Trade Show Booth Locations
Do you know how to choose the best location for your trade show booth? Just as in real estate, location matters at trade shows and other consumer events. But what’s a prime location for one company isn’t always what’s best for yours. Keep in mind, too, that often exhibit space is assigned based on show seniority, so if you’re a newcomer, you may have fewer choices than other long timers.
Ready to pick a prime spot? Use these handy tips to pick a booth location that achieves your unique needs and goals.
Picking the Best Booth Location
Of course, everyone wants to be in a high-traffic area, but there are only so many of those prime locations available. If possible, get a location close to the entrance, even if it’s located further from the first few rows. Get creative about what’s considered a well-traveled route, as well. Booths near restrooms, food areas, charging stations, and seminar stages or exhibit rooms are also desirable. But try to stay away from areas that might generate a lot of noise like music, sales pitches or applause; it can make it difficult to have conversations with attendees.
On the Corner
Corners are a great location because they open your booth up to two aisles. If you’re lucky enough to score one of these spots, make sure attendees can enter your booth from each side and be sure to have enough staff to greet visitors at both entrances.

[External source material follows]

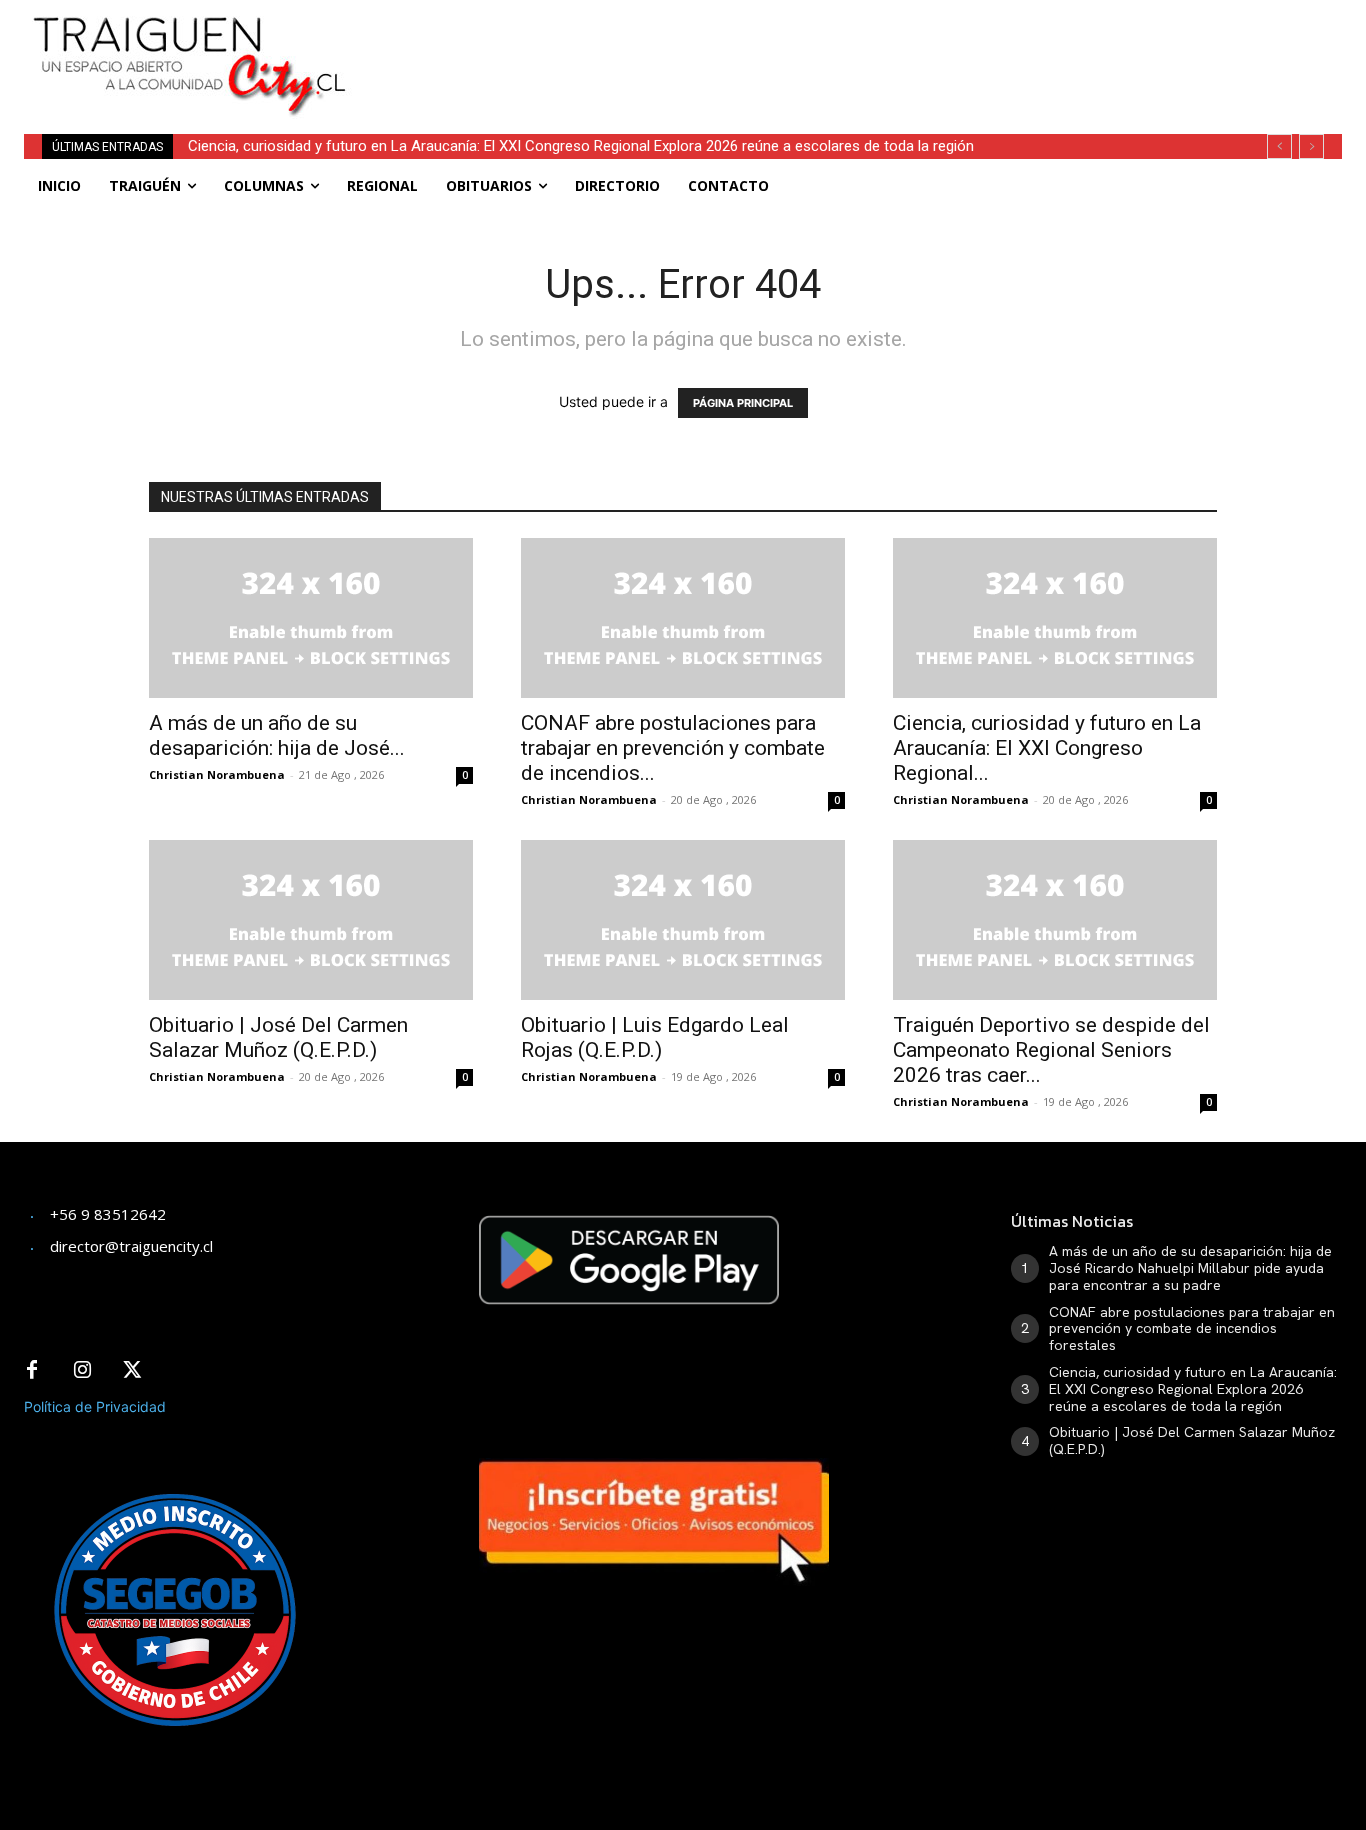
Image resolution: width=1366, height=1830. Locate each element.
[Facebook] (32, 1371)
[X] (132, 1371)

Take a look at the exhibit hall or convention center’s floor plan. Studies suggest that most attendees turn right when they enter an exhibit hall, so pick a spot on the right side of the venue.
Choose Your Neighbors
Figure out where the sponsors, top brands and attendee favorites will be set up. Ask for a location close to these exhibitors and enjoy the traffic they draw to their booths. Also, be aware of where your closest competitors will be located and put some space between your booth and theirs.
If you’ve participated in the trade show before, analyze the results from your last appearance. If you think location played a factor in your success or lack thereof, request the same location or be sure to try a different one accordingly.
For some popular events, early can be up to a year in advance! Even if spaces are given out under a seniority-based system, you want to be as far up the list as possible. If the location you want is already taken, let the organizers know you are interested in it if the other exhibitor cancels.
When All Else Fails
Whatever you do, don’t leave selecting a location for your trade show’s booth to chance. If you fail to land a spot due to a sell-out, consider sharing a space with another exhibitor, but only if the partnership makes sense to the attendees. For example, you could partner with a licensee or long-standing vendor.